The good news is that there’s help available to you. An inpatient cocaine rehab and alcohol addiction treatment center is an excellent option for someone with one or multiple addictions.
Treatments focus on helping you overcome cravings and relearning how to live without drug use. Below are a few modalities that we use at Pinnacle Peak Recovery:
- One-on-one talk therapy delivers evidence-based treatments to help you get to the reasons for using in the first place
- Group therapy encourages you to learn from others in recovery and develop a relapse prevention mindset
- Dual diagnosis assessments and appropriate treatments help you to overcome mental health challenges alongside an addiction
- Yoga therapy meets your low-impact exercise needs while triggering natural dopamine release
- Holistic treatments provide you with stress relief tools that counteract the need to use again
Get Help Now
We are here to help you through every aspect of recovery. Let us call you to learn more about our treatment options. If you’re struggling with an addiction, help is available. Even if you’re worried that you might also have a co-occurring disorder, you don’t have to continue suffering.
A treatment center intake counselor will do a full assessment of a person’s medical and substance use history to determine if there is more than one disorder to treat. If this is the case, a complete program will address them both independently and together so a full recovery can be achieved and better preparations made for situations that could trigger a relapse.
The friendly therapists at Pinnacle Peak Recovery routinely work with people just like you, and we love being able to help our client family overcome substance use disorder. Call 480-787-2409 today to talk to an intake counselor.
How May Alcohol and Cocaine Polysubstance Use Affect Consciousness?
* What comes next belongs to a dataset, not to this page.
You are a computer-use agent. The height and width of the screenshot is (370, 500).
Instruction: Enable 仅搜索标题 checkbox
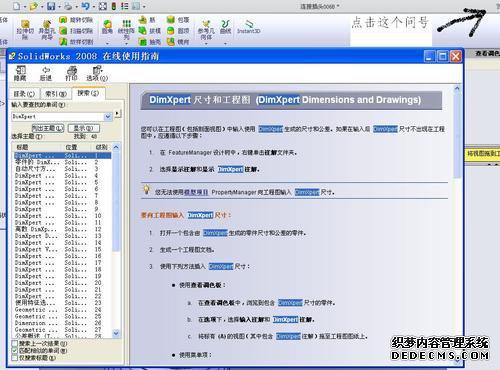pyautogui.click(x=15, y=358)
Cocaine and alcohol can cause disturbances to a person’s general sleep pattern. Increased levels of dopamine may cause hyperstimulation of the alcohol sedative effect and may cause drowsiness. However, the full sleep pattern needed for a rested beginning to the next day of activities is hard to obtain. Alcohol can cause multiple periods of awakening throughout the night, followed by difficulty falling back asleep.
How Do People Act on Cocaine and Alcohol?
Cocaine will cause a high euphoria but since it doesn’t last long, alcohol is often substituted to dilute the “coming down” feeling. They may be a little more active and restless, pacing around instead of sitting at a table with their drink.
Why Are Alcohol and Cocaine a Bad Combination?
Both drugs affect the body’s central nervous system and can cause a slowed heart rate and seizure, or even coma or death. Also, they combine to create cocaethylene that can cause toxic physiologic effects and could perhaps increase addiction.